すると、リアンが瞬時に、オレと男の間に移動し、白魔の姿になると同時に、自らの拳を男の拳にぶつけ、受け止めた。
「マオ!?」
「チッ!……あんたら、寄ってたかって、ルカに何しようとしてんだ!!」
マオと呼ばれた白魔の男は、舌打ちをし、間合いを取ると、オレ達をギロリと睨みつけた。
マオの目つきに怯えたのか、ラビーが、ササッとリアンの背後に隠れると、リアンはラビーを護る様に腕を広げた。
「……あんたらって……。僕は手を出していないんだけどね。……ラビーが怯えてるから、その目つき、やめてくれないかな?」
いつもの口調で、だが声のトーンは低めで、リアンは静かに、そう言った。
「──悪いが断る。」
だがマオは、より一層赫い目を鋭くさせ、リアンに負けないぐらいの低いトーンで、そう告げると、拳に破浄魂を纏わせた。

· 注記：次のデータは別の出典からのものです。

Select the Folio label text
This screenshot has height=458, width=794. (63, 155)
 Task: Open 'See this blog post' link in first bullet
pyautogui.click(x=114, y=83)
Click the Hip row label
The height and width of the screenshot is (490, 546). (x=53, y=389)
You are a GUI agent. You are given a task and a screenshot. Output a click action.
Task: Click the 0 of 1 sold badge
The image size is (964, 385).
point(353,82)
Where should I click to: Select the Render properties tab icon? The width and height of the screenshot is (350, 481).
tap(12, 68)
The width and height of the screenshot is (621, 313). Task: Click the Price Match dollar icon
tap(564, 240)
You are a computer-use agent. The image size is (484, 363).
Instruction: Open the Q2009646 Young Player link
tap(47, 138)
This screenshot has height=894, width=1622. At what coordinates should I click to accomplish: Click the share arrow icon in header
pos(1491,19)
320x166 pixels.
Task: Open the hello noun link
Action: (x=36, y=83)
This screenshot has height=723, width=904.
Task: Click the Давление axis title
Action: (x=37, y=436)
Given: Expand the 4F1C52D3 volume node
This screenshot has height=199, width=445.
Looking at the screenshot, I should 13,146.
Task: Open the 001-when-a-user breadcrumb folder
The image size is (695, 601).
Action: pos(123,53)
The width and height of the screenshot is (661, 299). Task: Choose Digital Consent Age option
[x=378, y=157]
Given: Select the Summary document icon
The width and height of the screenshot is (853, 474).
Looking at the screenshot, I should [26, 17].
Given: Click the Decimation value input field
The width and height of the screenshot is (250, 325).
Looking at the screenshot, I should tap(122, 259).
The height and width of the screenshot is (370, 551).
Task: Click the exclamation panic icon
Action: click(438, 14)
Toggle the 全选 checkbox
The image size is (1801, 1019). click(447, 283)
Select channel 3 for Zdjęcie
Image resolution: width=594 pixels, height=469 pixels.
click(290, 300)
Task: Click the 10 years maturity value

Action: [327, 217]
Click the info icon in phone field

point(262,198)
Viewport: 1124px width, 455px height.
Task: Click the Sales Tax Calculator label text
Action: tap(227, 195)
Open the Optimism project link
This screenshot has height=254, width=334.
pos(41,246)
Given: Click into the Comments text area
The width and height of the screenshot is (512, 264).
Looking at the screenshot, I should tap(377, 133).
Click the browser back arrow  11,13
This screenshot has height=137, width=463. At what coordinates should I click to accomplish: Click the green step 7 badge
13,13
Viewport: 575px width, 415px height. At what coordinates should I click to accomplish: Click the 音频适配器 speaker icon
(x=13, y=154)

「……この男の相手は、僕が引き受けるから、君はノアのサポートを続けてくれ。……大丈夫。ラビーには手出しさせないから。」
そう言い、ラビーへと振り返ったリアンの横顔は、柔らかな笑みを浮かべていた。
「…………分かった。」
ラビーは、その横顔を見て、素直に頷くと、そっとリアンの元を離れ、再びオレの背後へと戻ってきた。
「……ノア。ラビーには傷一つ付けさせるな。」
「ああ。当たり前だ!」
リアンとオレは、約束を交わし、それぞれの相手へと向けて、拳を構えて跳躍した。